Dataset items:

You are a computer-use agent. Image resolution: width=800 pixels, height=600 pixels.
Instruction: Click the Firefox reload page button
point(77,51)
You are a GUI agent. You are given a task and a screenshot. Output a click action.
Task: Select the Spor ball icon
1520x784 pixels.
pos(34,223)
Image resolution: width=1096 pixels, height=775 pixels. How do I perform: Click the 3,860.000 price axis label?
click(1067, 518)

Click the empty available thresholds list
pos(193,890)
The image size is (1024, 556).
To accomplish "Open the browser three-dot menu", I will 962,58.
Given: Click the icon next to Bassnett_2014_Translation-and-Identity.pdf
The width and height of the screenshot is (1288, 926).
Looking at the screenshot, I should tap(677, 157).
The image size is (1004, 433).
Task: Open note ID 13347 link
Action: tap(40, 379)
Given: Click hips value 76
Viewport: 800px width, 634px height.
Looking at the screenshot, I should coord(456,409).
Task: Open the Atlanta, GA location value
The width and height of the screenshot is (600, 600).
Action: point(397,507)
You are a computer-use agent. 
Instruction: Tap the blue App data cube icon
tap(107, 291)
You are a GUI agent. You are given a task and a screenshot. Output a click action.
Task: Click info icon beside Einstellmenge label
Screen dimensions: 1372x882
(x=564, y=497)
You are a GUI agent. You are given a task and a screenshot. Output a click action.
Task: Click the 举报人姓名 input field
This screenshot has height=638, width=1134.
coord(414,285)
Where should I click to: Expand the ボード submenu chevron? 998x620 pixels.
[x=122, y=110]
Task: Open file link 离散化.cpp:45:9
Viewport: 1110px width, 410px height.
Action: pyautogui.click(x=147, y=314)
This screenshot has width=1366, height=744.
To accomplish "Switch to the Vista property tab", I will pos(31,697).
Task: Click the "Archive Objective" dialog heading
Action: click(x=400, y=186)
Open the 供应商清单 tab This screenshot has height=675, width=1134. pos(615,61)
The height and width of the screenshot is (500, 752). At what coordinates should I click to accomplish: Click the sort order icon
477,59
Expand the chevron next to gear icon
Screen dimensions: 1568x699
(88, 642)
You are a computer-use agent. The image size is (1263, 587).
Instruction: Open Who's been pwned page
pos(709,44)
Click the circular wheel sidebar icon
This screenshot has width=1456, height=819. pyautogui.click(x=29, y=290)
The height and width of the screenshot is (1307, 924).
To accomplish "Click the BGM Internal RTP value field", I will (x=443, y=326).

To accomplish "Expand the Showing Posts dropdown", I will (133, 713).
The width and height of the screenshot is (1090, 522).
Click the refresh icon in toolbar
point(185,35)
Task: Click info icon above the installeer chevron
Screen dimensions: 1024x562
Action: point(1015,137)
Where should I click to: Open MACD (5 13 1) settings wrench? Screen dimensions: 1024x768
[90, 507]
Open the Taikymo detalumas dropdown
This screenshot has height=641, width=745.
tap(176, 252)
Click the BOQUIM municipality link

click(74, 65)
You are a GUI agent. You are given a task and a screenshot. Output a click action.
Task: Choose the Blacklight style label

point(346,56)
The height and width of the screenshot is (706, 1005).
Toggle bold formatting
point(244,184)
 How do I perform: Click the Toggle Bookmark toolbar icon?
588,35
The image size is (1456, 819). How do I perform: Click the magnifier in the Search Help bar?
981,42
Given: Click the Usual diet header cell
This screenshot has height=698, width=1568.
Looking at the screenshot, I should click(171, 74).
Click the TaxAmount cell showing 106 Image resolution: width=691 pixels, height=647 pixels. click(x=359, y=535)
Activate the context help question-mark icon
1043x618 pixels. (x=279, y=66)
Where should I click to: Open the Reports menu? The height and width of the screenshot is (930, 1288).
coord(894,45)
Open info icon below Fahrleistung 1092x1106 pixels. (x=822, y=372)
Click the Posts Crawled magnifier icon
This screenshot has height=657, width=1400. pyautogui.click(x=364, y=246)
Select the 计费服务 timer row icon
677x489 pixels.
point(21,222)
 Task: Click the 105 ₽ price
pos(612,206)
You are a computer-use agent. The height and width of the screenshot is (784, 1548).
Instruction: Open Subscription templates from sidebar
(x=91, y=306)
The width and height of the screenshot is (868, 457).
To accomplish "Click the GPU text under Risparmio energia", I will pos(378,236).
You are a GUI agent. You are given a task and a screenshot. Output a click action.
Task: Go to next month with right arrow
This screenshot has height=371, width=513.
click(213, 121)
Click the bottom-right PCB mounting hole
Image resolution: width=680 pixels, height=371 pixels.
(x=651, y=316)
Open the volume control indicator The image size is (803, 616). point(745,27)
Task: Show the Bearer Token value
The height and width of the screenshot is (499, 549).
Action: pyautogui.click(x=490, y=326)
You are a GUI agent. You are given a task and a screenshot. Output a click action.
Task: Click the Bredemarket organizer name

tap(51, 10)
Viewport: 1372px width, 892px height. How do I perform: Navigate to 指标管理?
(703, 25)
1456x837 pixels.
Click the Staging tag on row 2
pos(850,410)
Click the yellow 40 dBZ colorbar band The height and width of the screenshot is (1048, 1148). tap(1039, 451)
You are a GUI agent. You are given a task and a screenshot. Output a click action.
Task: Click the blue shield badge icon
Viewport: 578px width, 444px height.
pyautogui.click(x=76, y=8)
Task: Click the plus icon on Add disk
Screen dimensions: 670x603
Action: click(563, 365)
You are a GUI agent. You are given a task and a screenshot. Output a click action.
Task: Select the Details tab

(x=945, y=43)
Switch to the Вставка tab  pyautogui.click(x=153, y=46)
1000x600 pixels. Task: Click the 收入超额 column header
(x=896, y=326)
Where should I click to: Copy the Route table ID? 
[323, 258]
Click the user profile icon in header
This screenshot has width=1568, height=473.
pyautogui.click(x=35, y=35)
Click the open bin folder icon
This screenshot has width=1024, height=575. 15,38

EXERCISE DIRECTIONS: Put every line of the rows above into a JSON list of strings, with one string per line and the blank lines left out.

FULL SOLUTION:
[
  "You are a computer-use agent. Image resolution: width=800 pixels, height=600 pixels.",
  "Instruction: Click the Firefox reload page button",
  "point(77,51)",
  "You are a GUI agent. You are given a task and a screenshot. Output a click action.",
  "Task: Select the Spor ball icon",
  "1520x784 pixels.",
  "pos(34,223)",
  "Image resolution: width=1096 pixels, height=775 pixels. How do I perform: Click the 3,860.000 price axis label?",
  "click(1067, 518)",
  "Click the empty available thresholds list",
  "pos(193,890)",
  "The image size is (1024, 556).",
  "To accomplish \"Open the browser three-dot menu\", I will 962,58.",
  "Given: Click the icon next to Bassnett_2014_Translation-and-Identity.pdf",
  "The width and height of the screenshot is (1288, 926).",
  "Looking at the screenshot, I should tap(677, 157).",
  "The image size is (1004, 433).",
  "Task: Open note ID 13347 link",
  "Action: tap(40, 379)",
  "Given: Click hips value 76",
  "Viewport: 800px width, 634px height.",
  "Looking at the screenshot, I should coord(456,409).",
  "Task: Open the Atlanta, GA location value",
  "The width and height of the screenshot is (600, 600).",
  "Action: point(397,507)",
  "You are a computer-use agent. ",
  "Instruction: Tap the blue App data cube icon",
  "tap(107, 291)",
  "You are a GUI agent. You are given a task and a screenshot. Output a click action.",
  "Task: Click info icon beside Einstellmenge label",
  "Screen dimensions: 1372x882",
  "(x=564, y=497)",
  "You are a GUI agent. You are given a task and a screenshot. Output a click action.",
  "Task: Click the 举报人姓名 input field",
  "This screenshot has height=638, width=1134.",
  "coord(414,285)",
  "Where should I click to: Expand the ボード submenu chevron? 998x620 pixels.",
  "[x=122, y=110]",
  "Task: Open file link 离散化.cpp:45:9",
  "Viewport: 1110px width, 410px height.",
  "Action: pyautogui.click(x=147, y=314)",
  "This screenshot has width=1366, height=744.",
  "To accomplish \"Switch to the Vista property tab\", I will pos(31,697).",
  "Task: Click the \"Archive Objective\" dialog heading",
  "Action: click(x=400, y=186)",
  "Open the 供应商清单 tab This screenshot has height=675, width=1134. pos(615,61)",
  "The height and width of the screenshot is (500, 752). At what coordinates should I click to accomplish: Click the sort order icon",
  "477,59",
  "Expand the chevron next to gear icon",
  "Screen dimensions: 1568x699",
  "(88, 642)",
  "You are a computer-use agent. The image size is (1263, 587).",
  "Instruction: Open Who's been pwned page",
  "pos(709,44)",
  "Click the circular wheel sidebar icon",
  "This screenshot has width=1456, height=819. pyautogui.click(x=29, y=290)",
  "The height and width of the screenshot is (1307, 924).",
  "To accomplish \"Click the BGM Internal RTP value field\", I will (x=443, y=326).",
  "To accomplish \"Expand the Showing Posts dropdown\", I will (133, 713).",
  "The width and height of the screenshot is (1090, 522).",
  "Click the refresh icon in toolbar",
  "point(185,35)",
  "Task: Click info icon above the installeer chevron",
  "Screen dimensions: 1024x562",
  "Action: point(1015,137)",
  "Where should I click to: Open MACD (5 13 1) settings wrench? Screen dimensions: 1024x768",
  "[90, 507]",
  "Open the Taikymo detalumas dropdown",
  "This screenshot has height=641, width=745.",
  "tap(176, 252)",
  "Click the BOQUIM municipality link",
  "click(74, 65)",
  "You are a GUI agent. You are given a task and a screenshot. Output a click action.",
  "Task: Choose the Blacklight style label",
  "point(346,56)",
  "The height and width of the screenshot is (706, 1005).",
  "Toggle bold formatting",
  "point(244,184)",
  " How do I perform: Click the Toggle Bookmark toolbar icon?",
  "588,35",
  "The image size is (1456, 819). How do I perform: Click the magnifier in the Search Help bar?",
  "981,42",
  "Given: Click the Usual diet header cell",
  "This screenshot has height=698, width=1568.",
  "Looking at the screenshot, I should click(171, 74).",
  "Click the TaxAmount cell showing 106 Image resolution: width=691 pixels, height=647 pixels. click(x=359, y=535)",
  "Activate the context help question-mark icon",
  "1043x618 pixels. (x=279, y=66)",
  "Where should I click to: Open the Reports menu? The height and width of the screenshot is (930, 1288).",
  "coord(894,45)",
  "Open info icon below Fahrleistung 1092x1106 pixels. (x=822, y=372)",
  "Click the Posts Crawled magnifier icon",
  "This screenshot has height=657, width=1400. pyautogui.click(x=364, y=246)",
  "Select the 计费服务 timer row icon",
  "677x489 pixels.",
  "point(21,222)",
  " Task: Click the 105 ₽ price",
  "pos(612,206)",
  "You are a computer-use agent. The height and width of the screenshot is (784, 1548).",
  "Instruction: Open Subscription templates from sidebar",
  "(x=91, y=306)",
  "The width and height of the screenshot is (868, 457).",
  "To accomplish \"Click the GPU text under Risparmio energia\", I will pos(378,236).",
  "You are a GUI agent. You are given a task and a screenshot. Output a click action.",
  "Task: Go to next month with right arrow",
  "This screenshot has height=371, width=513.",
  "click(213, 121)",
  "Click the bottom-right PCB mounting hole",
  "Image resolution: width=680 pixels, height=371 pixels.",
  "(x=651, y=316)",
  "Open the volume control indicator The image size is (803, 616). point(745,27)",
  "Task: Show the Bearer Token value",
  "The height and width of the screenshot is (499, 549).",
  "Action: pyautogui.click(x=490, y=326)",
  "You are a GUI agent. You are given a task and a screenshot. Output a click action.",
  "Task: Click the Bredemarket organizer name",
  "tap(51, 10)",
  "Viewport: 1372px width, 892px height. How do I perform: Navigate to 指标管理?",
  "(703, 25)",
  "1456x837 pixels.",
  "Click the Staging tag on row 2",
  "pos(850,410)",
  "Click the yellow 40 dBZ colorbar band The height and width of the screenshot is (1048, 1148). tap(1039, 451)",
  "You are a GUI agent. You are given a task and a screenshot. Output a click action.",
  "Task: Click the blue shield badge icon",
  "Viewport: 578px width, 444px height.",
  "pyautogui.click(x=76, y=8)",
  "Task: Click the plus icon on Add disk",
  "Screen dimensions: 670x603",
  "Action: click(563, 365)",
  "You are a GUI agent. You are given a task and a screenshot. Output a click action.",
  "Task: Select the Details tab",
  "(x=945, y=43)",
  "Switch to the Вставка tab  pyautogui.click(x=153, y=46)",
  "1000x600 pixels. Task: Click the 收入超额 column header",
  "(x=896, y=326)",
  "Where should I click to: Copy the Route table ID? ",
  "[323, 258]",
  "Click the user profile icon in header",
  "This screenshot has width=1568, height=473.",
  "pyautogui.click(x=35, y=35)",
  "Click the open bin folder icon",
  "This screenshot has width=1024, height=575. 15,38"
]